CHS Online Open House | Homer and the Epic Cycle on (Mis)Recognition, with Justin Arft


Justin Arft of the University of Tennessee will join the CHS community for an Online Open House discussion entitled “A Cyclic Odysseus is a Dead Odysseus: Homer and the Epic Cycle on (Mis)Recognition.” The event will be streamed live on Thursday, November 16, at 11:00 a.m. EST, and will be recorded.
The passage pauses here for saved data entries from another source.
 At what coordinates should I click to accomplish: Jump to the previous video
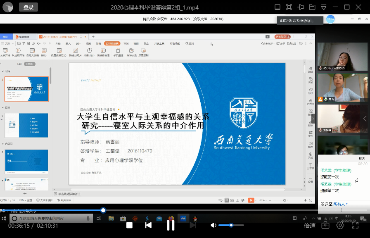(x=148, y=225)
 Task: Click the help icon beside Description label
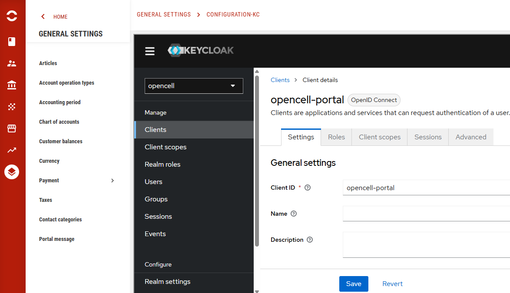pyautogui.click(x=310, y=240)
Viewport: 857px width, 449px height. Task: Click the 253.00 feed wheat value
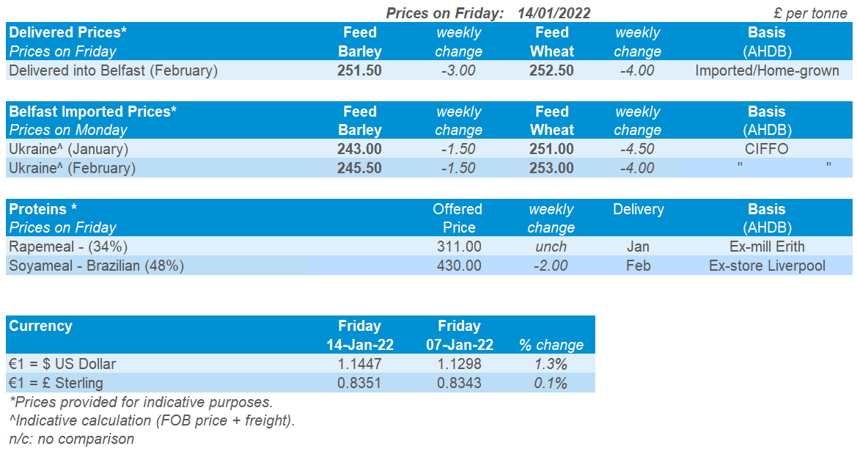coord(551,168)
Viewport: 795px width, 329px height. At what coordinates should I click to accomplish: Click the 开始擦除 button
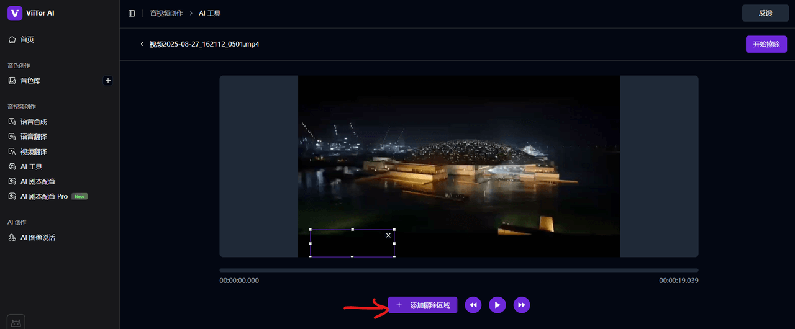[x=766, y=44]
In preparation, you might like to read the following passages from the Odyssey:

  • Hermes recognizes Calypso: 5.44–80, especially 76–80
  • Penelope does not recognize Odysseus: 23.1–110, especially 93–110
  • Laertes does not, then does recognize Odysseus: 24.203–348, especially 216–18
  • Tiresias’s Prophecy: 11.100–37

You can watch the discussion on the CHS Kosmos website, or the CHS YouTube channel.

Justin Arft

Justin Arft is an Assistant Professor at the University of Tennessee in Knoxville where he teaches courses on classical languages and Greek and Roman mythology. Justin’s research engages especially in Homeric poetry with attention to oral poetics. When Professor Arft last joined the CHS Open House conversations, he was finishing his Ph.D. at the University of Missouri where he also served as the managing editor of Oral Tradition from 2011-15. He is currently a fellow at the University of Tennessee’s Humanities Center working on his book project, The Queen and Her Question: Arete and the Odyssey’s Construction of Odysseus. His recent publications include a 2017 article for the Yearbook of Ancient Greek Epic, “Structure as Sēma: Structural and Liminal Middles in the Odyssey” and a chapter co-authored with John Miles Foley, “The Epic Cycle and Oral Tradition,” in The Greek Epic Cycle and its Ancient Reception: A Companion (Cambridge, 2015). Professor Arft is also looking forward to his visit to the CHS in April as a Visiting Scholar. His presentation today is part of an ongoing conversation about the Odyssey and the Epic Cycle that started at the 2017 SCS meeting in hopes of exploring and inspiring new questions about Homer’s relationship to the Telegony and Nostoi.